The verdict The Grande 36M is Azimut's most credible large-flybridge effort, using carbon in the superstructure to hold weight down while still planing at speed. Strong volume and pace; the trade is shorter legs than a displacement rival.

The Azimut Grande 36M is a boat built around a structural argument: that carbon-fibre construction can let a 35-metre flybridge plane at genuine speed without surrendering volume. After a two-day Amalfi-coast charter — Naples to Capri and Positano — aboard a 2025-delivered hull with a crew of six, arranged through Azimut, we judge the argument largely won.

This is a fast boat for its size, and the engineering choices that make it fast are the most interesting thing about it.

Substance and the carbon case

The Grande 36M pairs a GRP hull with a carbon-fibre superstructure. The payoff is weight: carbon up high lowers the centre of gravity and trims displacement, which is what allows twin MTU diesels (2,200 or 2,400 hp; the higher rating on our hull) to push a 35-metre boat to around 24 knots top with a comfortable 18-to-19-knot cruise. Few boats this large plane this willingly, and on the run to Capri the boat got up and stayed there cleanly in light sea.

The trade is range. A planing 35-metre boat burns fuel at a different rate from a displacement rival, and buyers chasing transoceanic autonomy should look to a slower hull. The Grande is a fast Mediterranean and Caribbean cruiser, and it is honest about that.

DimensionWeightScore
Substance (the vessel)30%5.2 / 6.0
Execution (build/engineering)25%4.5 / 5.0
Service20%3.5 / 4.0
Setting / experience15%2.6 / 3.0
Value10%1.7 / 2.0

Execution and accommodation

Build quality on our hull was strong. The carbon work is invisible to the guest but evident in the boat’s behaviour — the motion at cruise is settled and the flybridge does not feel top-heavy in a turn. Interior fit was very good, with consistent joinery and well-handled stone; we noted no significant trim issues.
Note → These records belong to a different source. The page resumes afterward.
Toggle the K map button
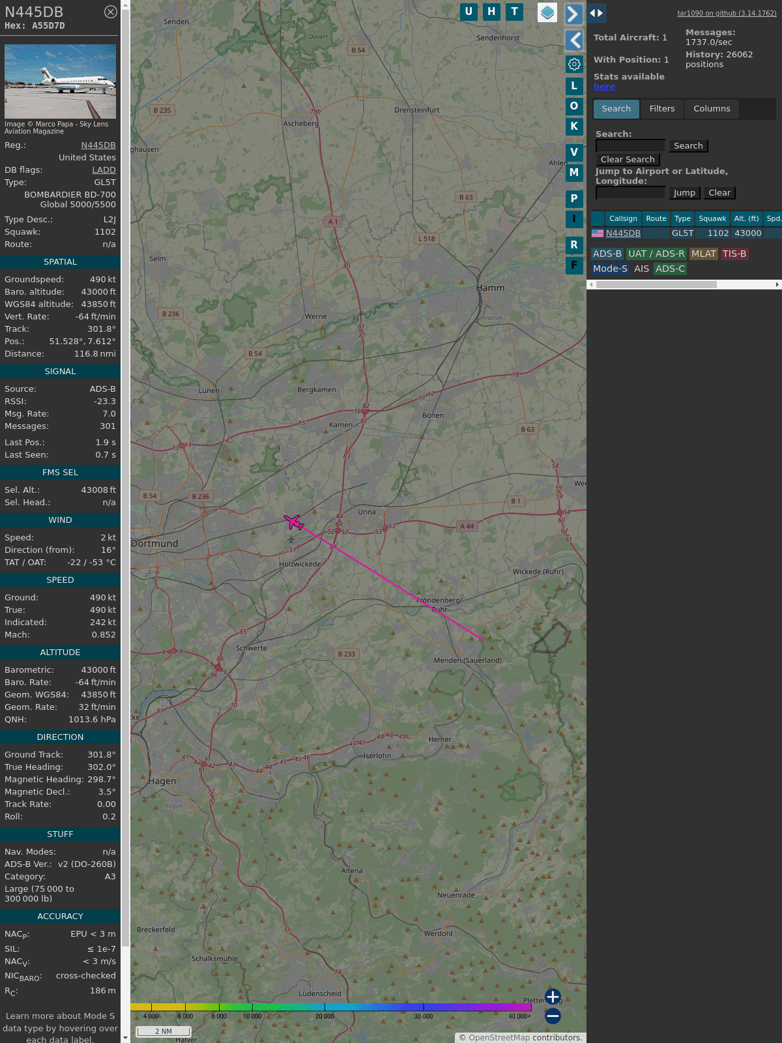The width and height of the screenshot is (782, 1043). click(x=574, y=126)
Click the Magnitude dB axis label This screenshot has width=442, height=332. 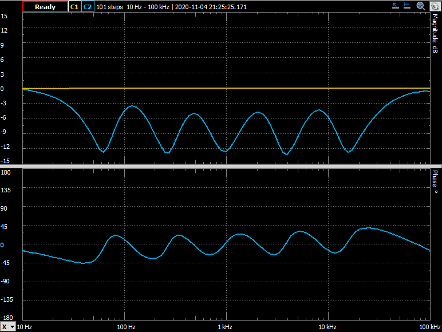coord(435,34)
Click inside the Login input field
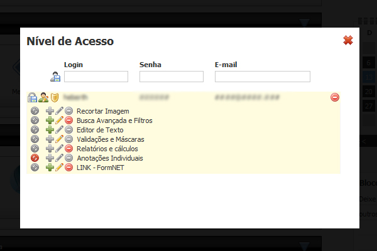This screenshot has height=251, width=377. [x=96, y=77]
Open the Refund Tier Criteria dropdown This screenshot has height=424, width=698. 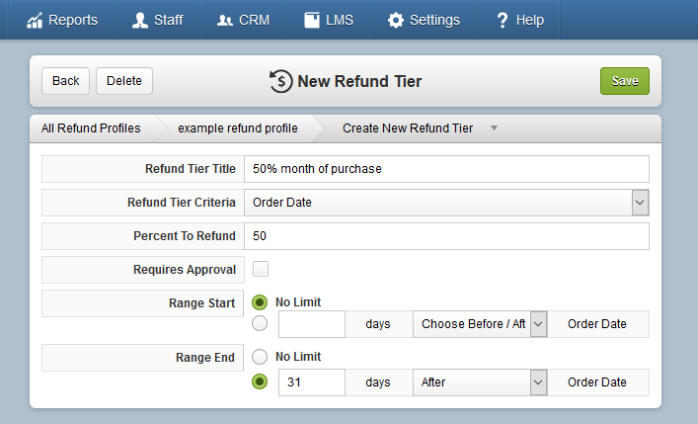click(x=446, y=203)
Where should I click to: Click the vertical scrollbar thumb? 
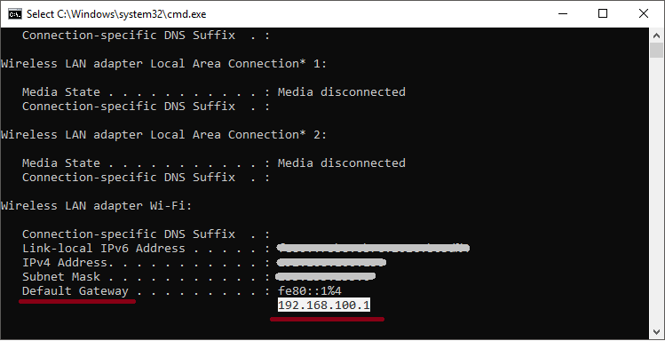pos(656,50)
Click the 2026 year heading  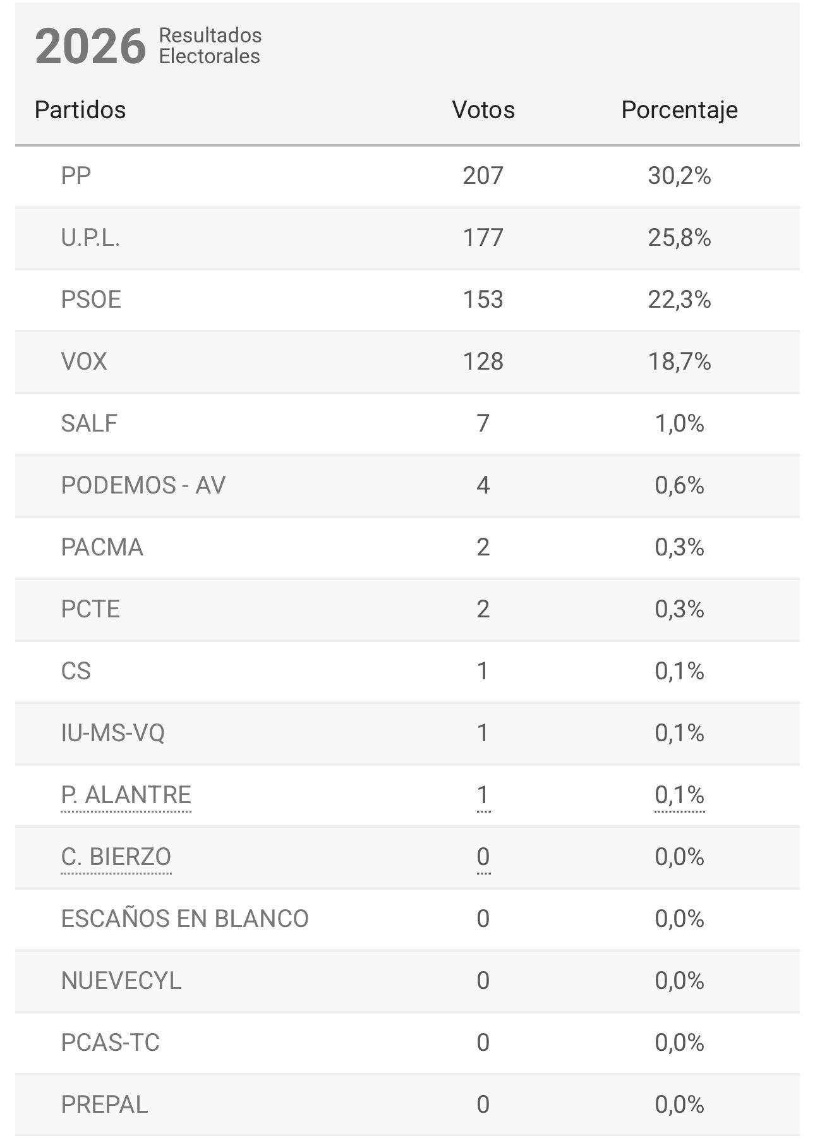click(x=90, y=47)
The layout sleeps up to 10 guests across five staterooms, an unusually generous cabin count for a boat that also planes, and the direct consequence of the weight saved in the superstructure. The full-beam master and the flybridge — large, well-shaded and a genuine second living deck — are the standouts. Crew quarters support around six.

Service, setting and value

On charter, service was crew-led and capable, with sensible circulation between the main-deck galley and both the cockpit and flybridge dining positions. The flybridge is the experiential high point: it is a large, usable social deck rather than a token sundeck, and it changes how the boat lives at anchor.

On value, the Grande 36M sits in the region of €12 to €14 million depending on specification. That is competitive for a carbon-assisted 35-metre planing boat with five cabins; you are paying for speed-plus-volume, a combination that displacement rivals cannot match and that slower composite boats undercut only by giving up the pace.

Verdict

The Grande 36M is Azimut’s most credible large flybridge, and the carbon engineering is not a gimmick — it is the thing that makes the boat’s speed-and-volume pairing possible. Buyers who want long range will be happier on a displacement hull, but for a fast, spacious, five-cabin Mediterranean flagship, the Grande makes a strong case.

The Premium Standard: 17.5 / 20

Verification

Every factual claim in this review was checked against external sources before publication, on 2026-05-14. Where a figure could not be independently confirmed, it is described in approximate terms in the text. To challenge a fact, write to corrections@premiumtravelreview.com.

Frequently asked questions

What are the Grande 36M's dimensions?
Length overall is about 35.3 metres with a 7.5-metre beam, built on a GRP hull with carbon-fibre superstructure to control weight.
How fast is it?
Maximum speed is up to around 24 knots with a cruise near 18 to 19 knots, on twin MTU diesels offered in 2,200 or 2,400 hp form.
How many guests does it carry?
Up to 10 guests across five staterooms, with quarters for a crew of around six.
Why does carbon-fibre matter here?
Using carbon in the superstructure lowers the centre of gravity and reduces weight, which lets a 35-metre boat plane at speed while keeping a five-cabin layout.